On the air, we didn't talk much about competing ways of "framing" the same issue. George Lakoff has recently been arguing that the main reason that Democrats lose elections is that Republicans have been masters at framing the issues, while Democrats have not been. We didn't get very deeply into this idea on the air. Too bad, because Nunberg has some pretty interesting things to say both about Lakoff's claims about framing in general and about Lakoff's particular suggestions about how certain issues might best be framed by the democrats.

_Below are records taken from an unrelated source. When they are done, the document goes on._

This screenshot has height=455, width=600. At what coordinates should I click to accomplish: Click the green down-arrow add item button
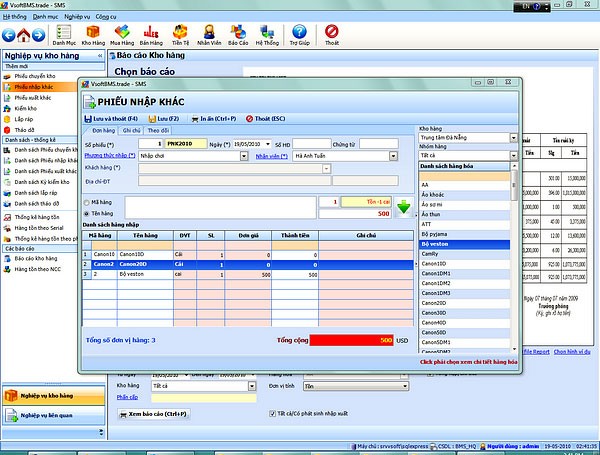coord(403,208)
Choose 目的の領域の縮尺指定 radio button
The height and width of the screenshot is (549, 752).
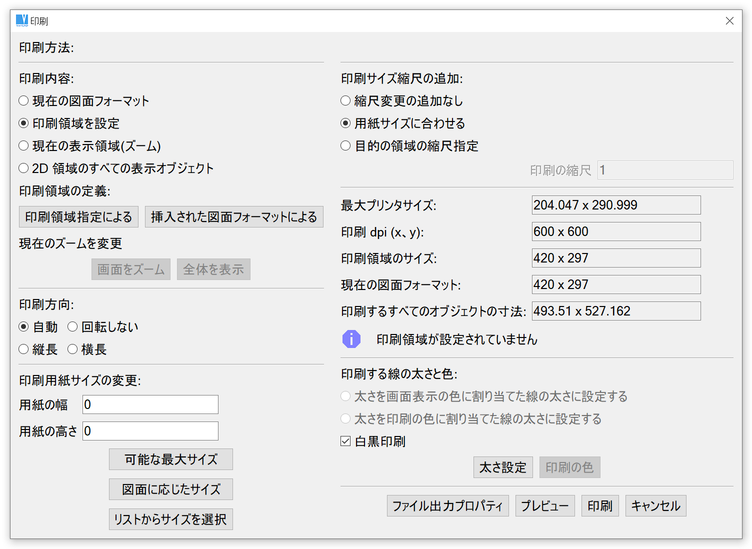[x=346, y=146]
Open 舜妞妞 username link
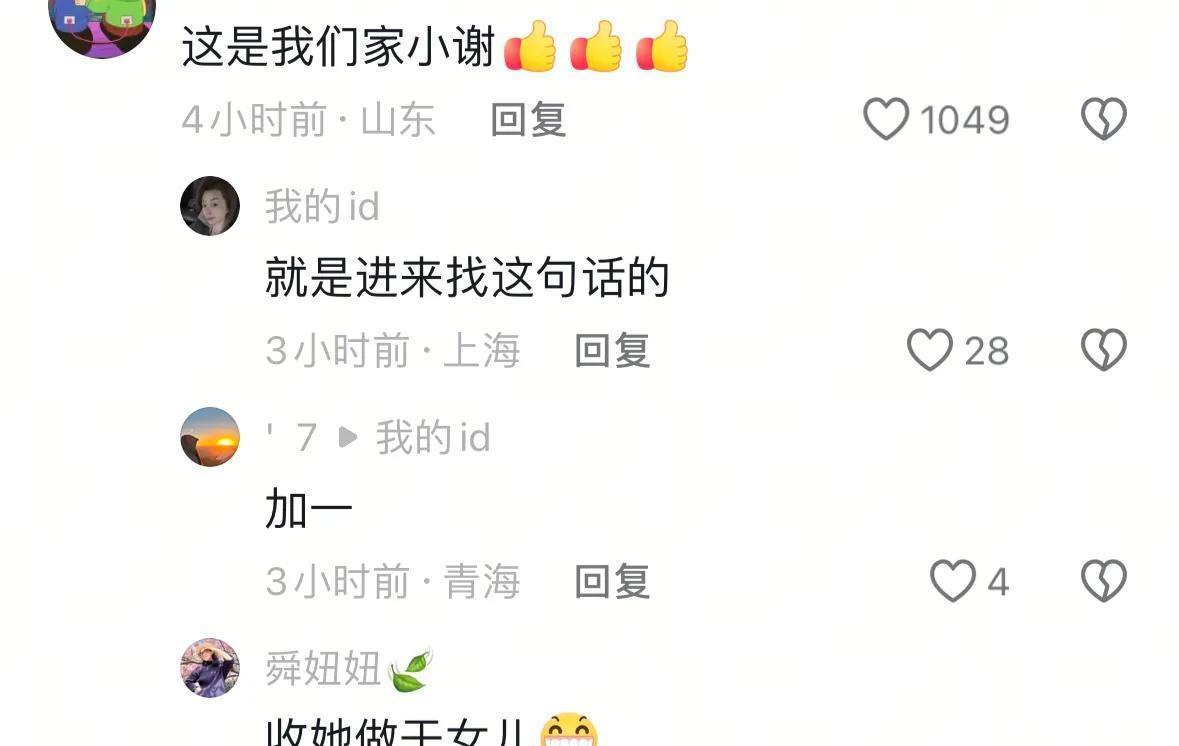Viewport: 1179px width, 746px height. [323, 668]
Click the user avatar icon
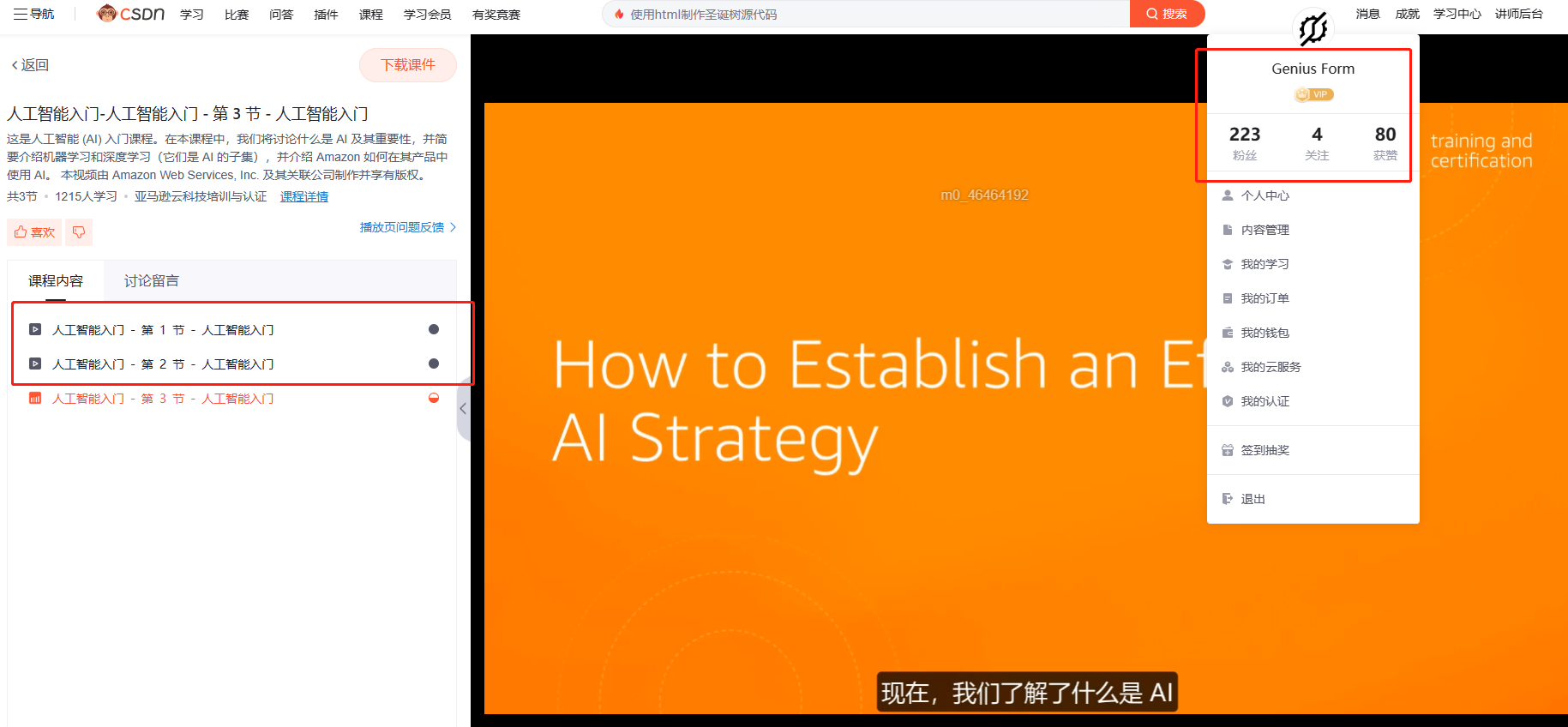 [x=1313, y=28]
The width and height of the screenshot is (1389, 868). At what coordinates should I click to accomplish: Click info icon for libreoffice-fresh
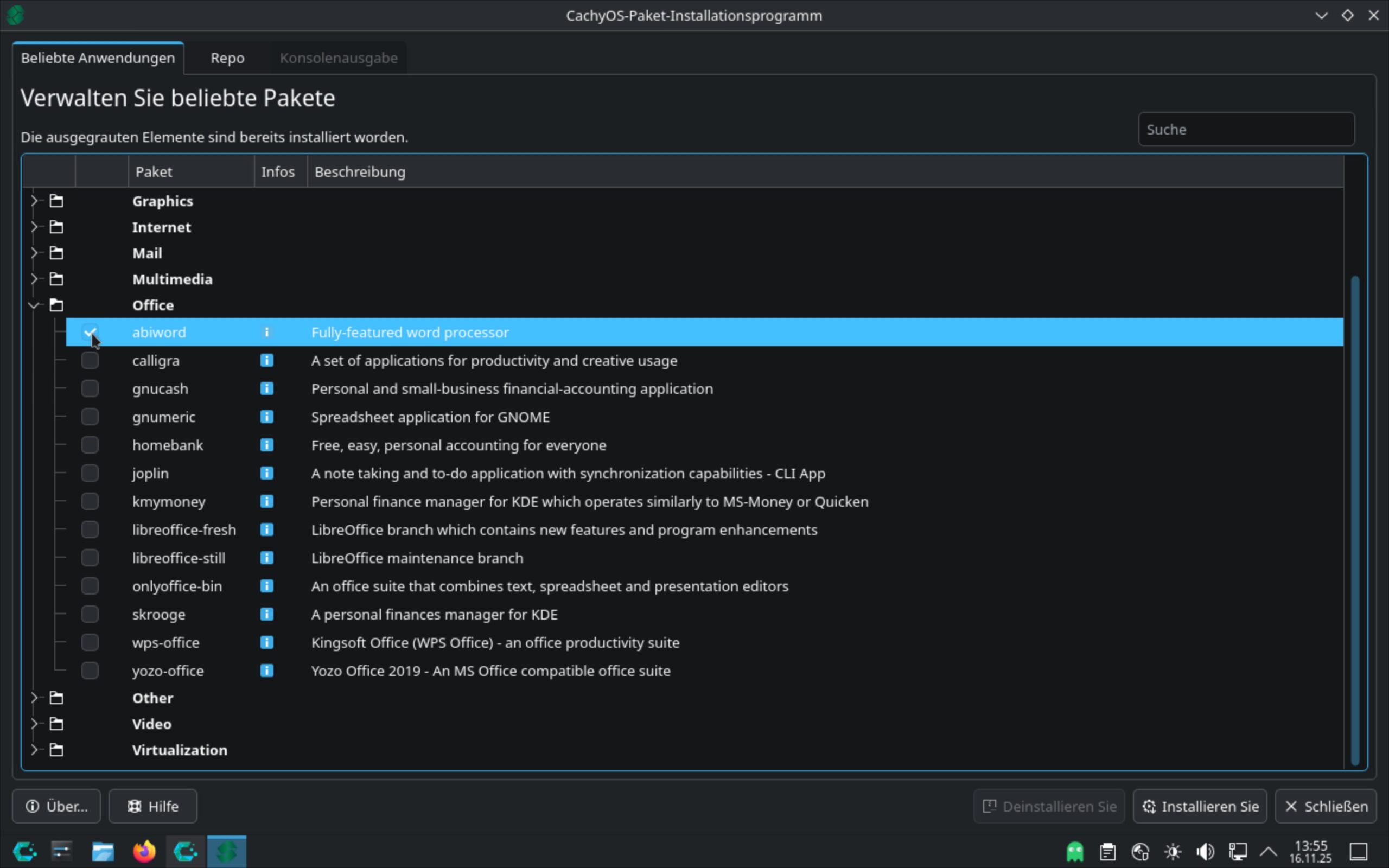266,529
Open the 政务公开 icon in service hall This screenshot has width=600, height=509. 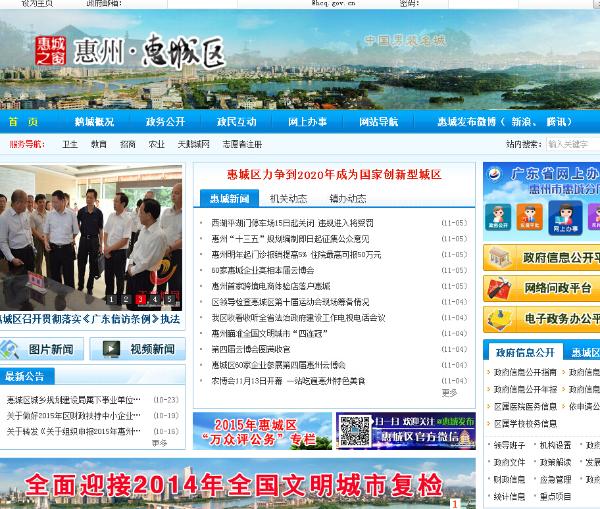click(497, 218)
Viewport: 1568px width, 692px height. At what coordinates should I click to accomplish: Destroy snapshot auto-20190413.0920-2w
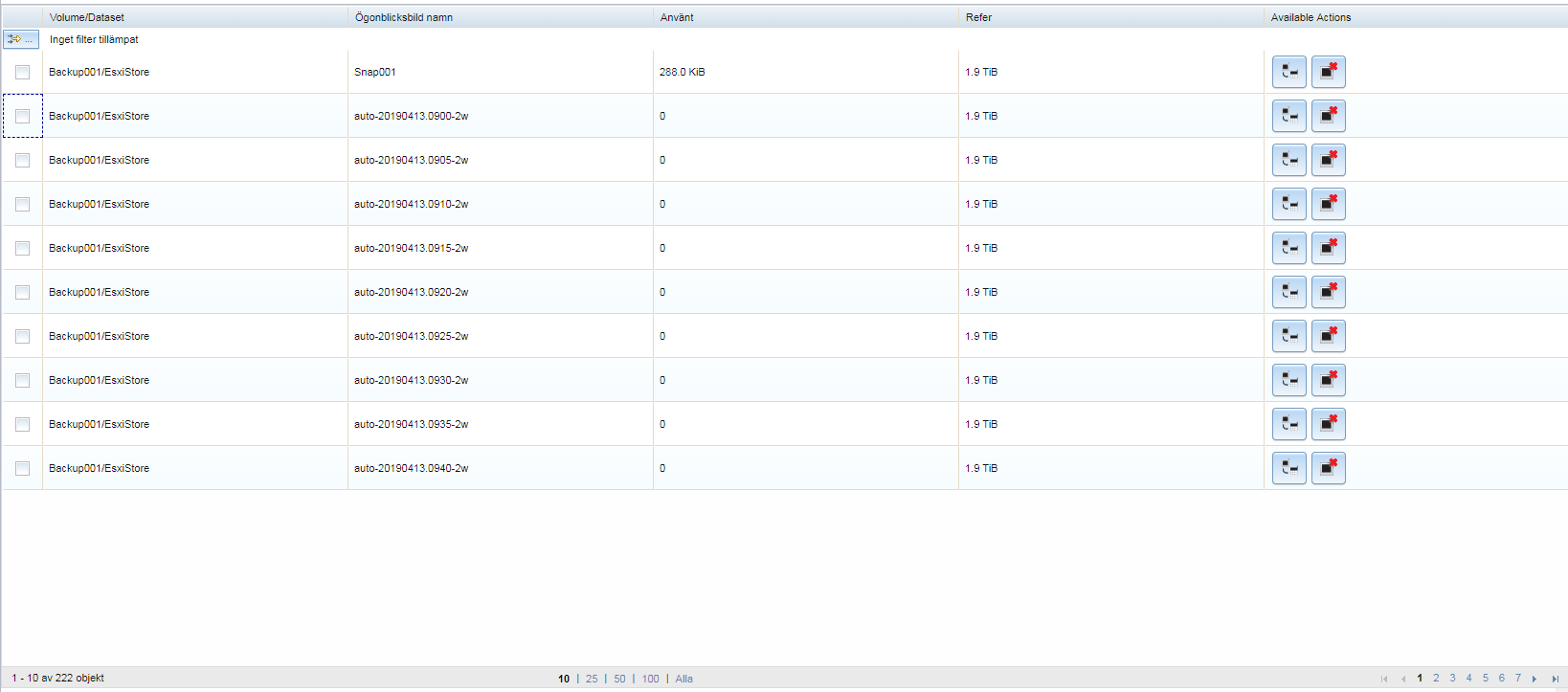tap(1328, 292)
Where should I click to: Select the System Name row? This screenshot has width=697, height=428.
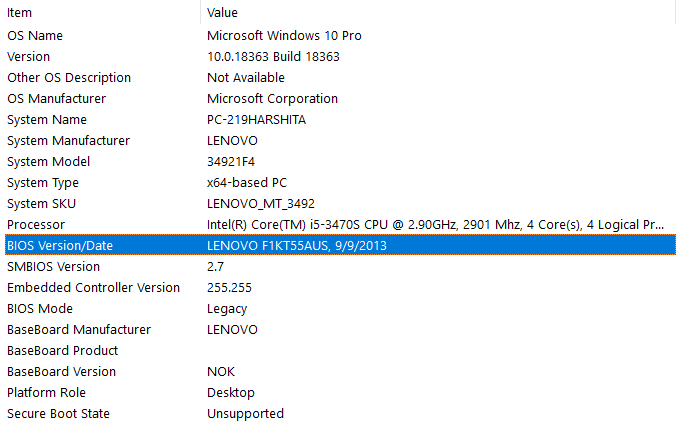click(x=47, y=119)
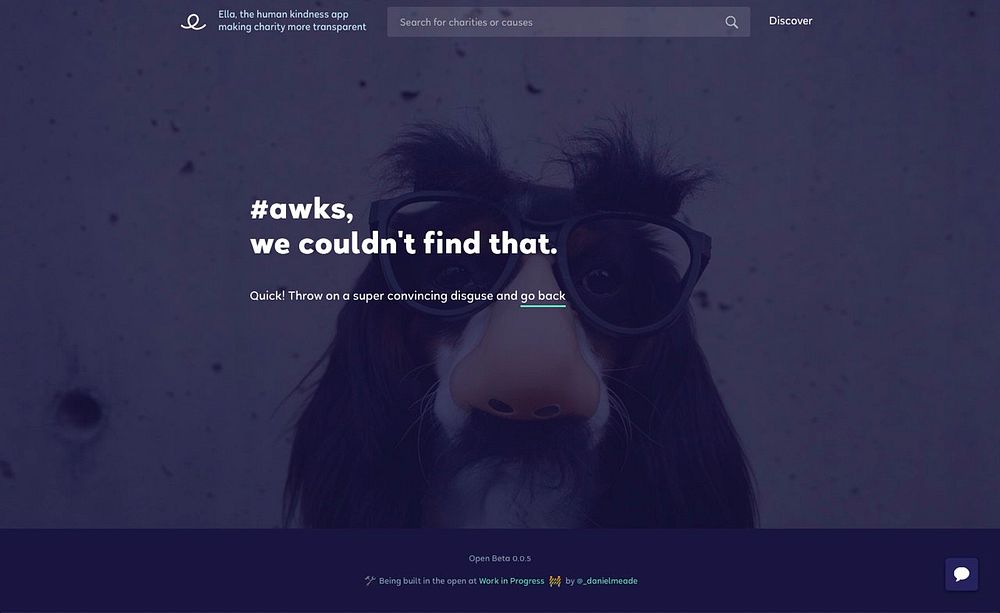Click the hammer and wrench footer icon

pos(370,580)
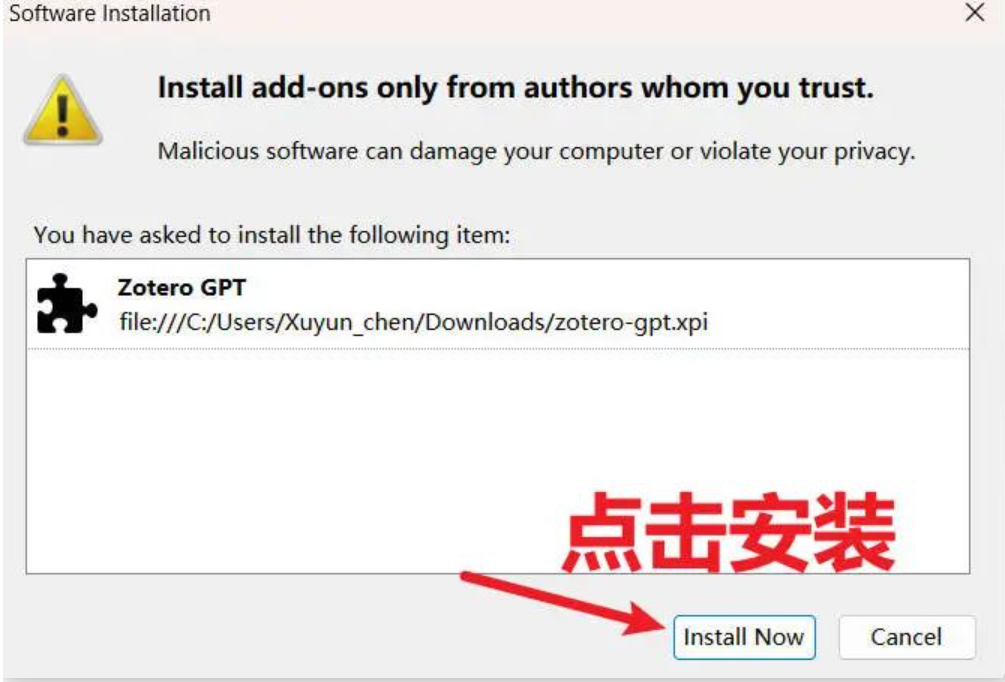Click the word 'privacy' in the warning
The image size is (1005, 682).
pos(874,152)
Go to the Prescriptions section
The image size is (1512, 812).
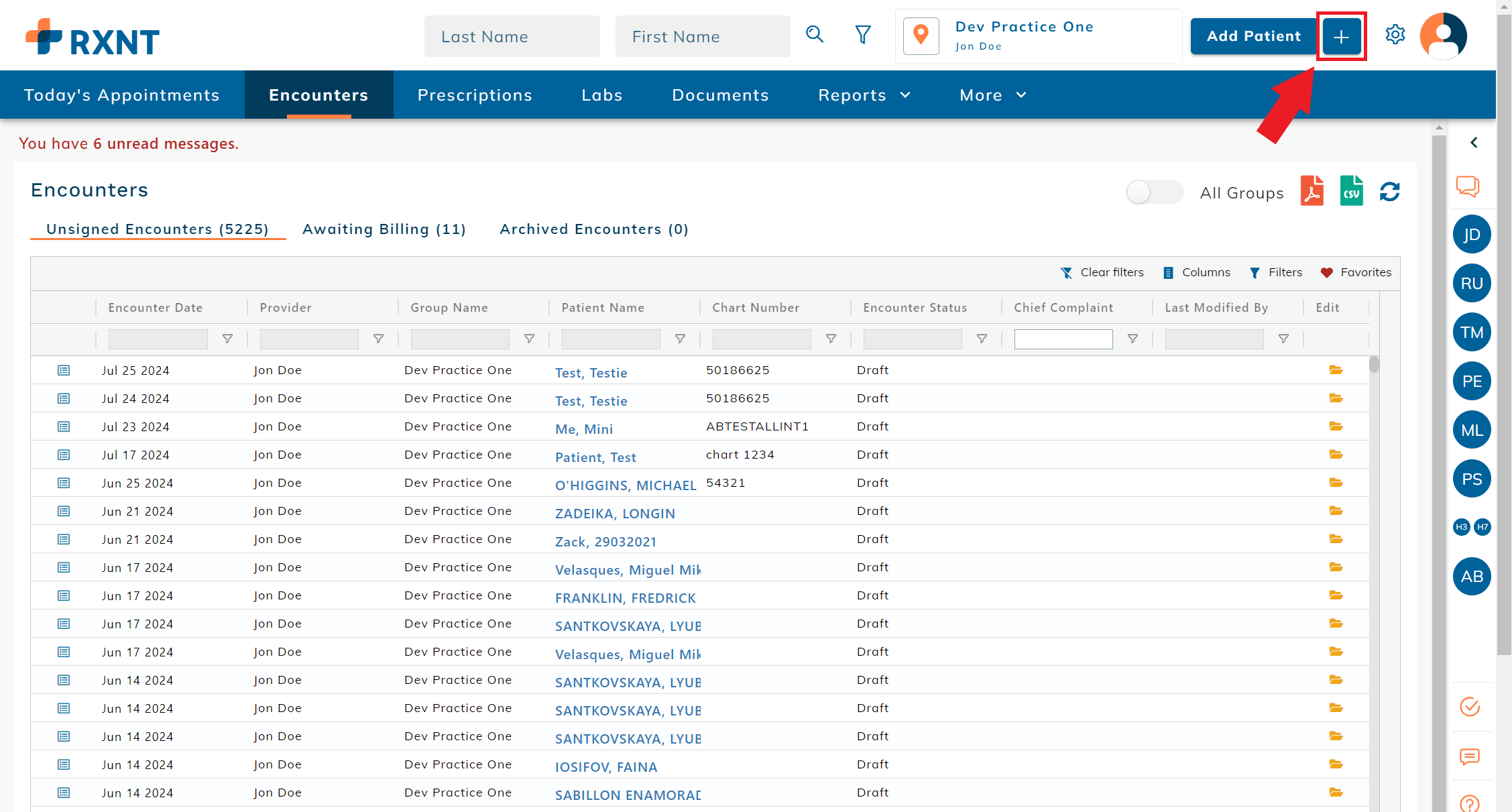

In one way, it seems to me right, maybe even trivially so, that politics is bound to involve a lot of competition over ways of "framing" a set of policy choices. There are two reasons for this -- one having to do with the nature of politics and the other having to do with just what we're doing when we're "framing" a set of issues. Politics is about distributing benefits and burdens. Somebody gets a benefit and somebody, possibly a distinct somebody, has to bear a burden. That doesn't mean that politics is necessarily a zero-sum game. Sometimes we all win and sometimes we all lose.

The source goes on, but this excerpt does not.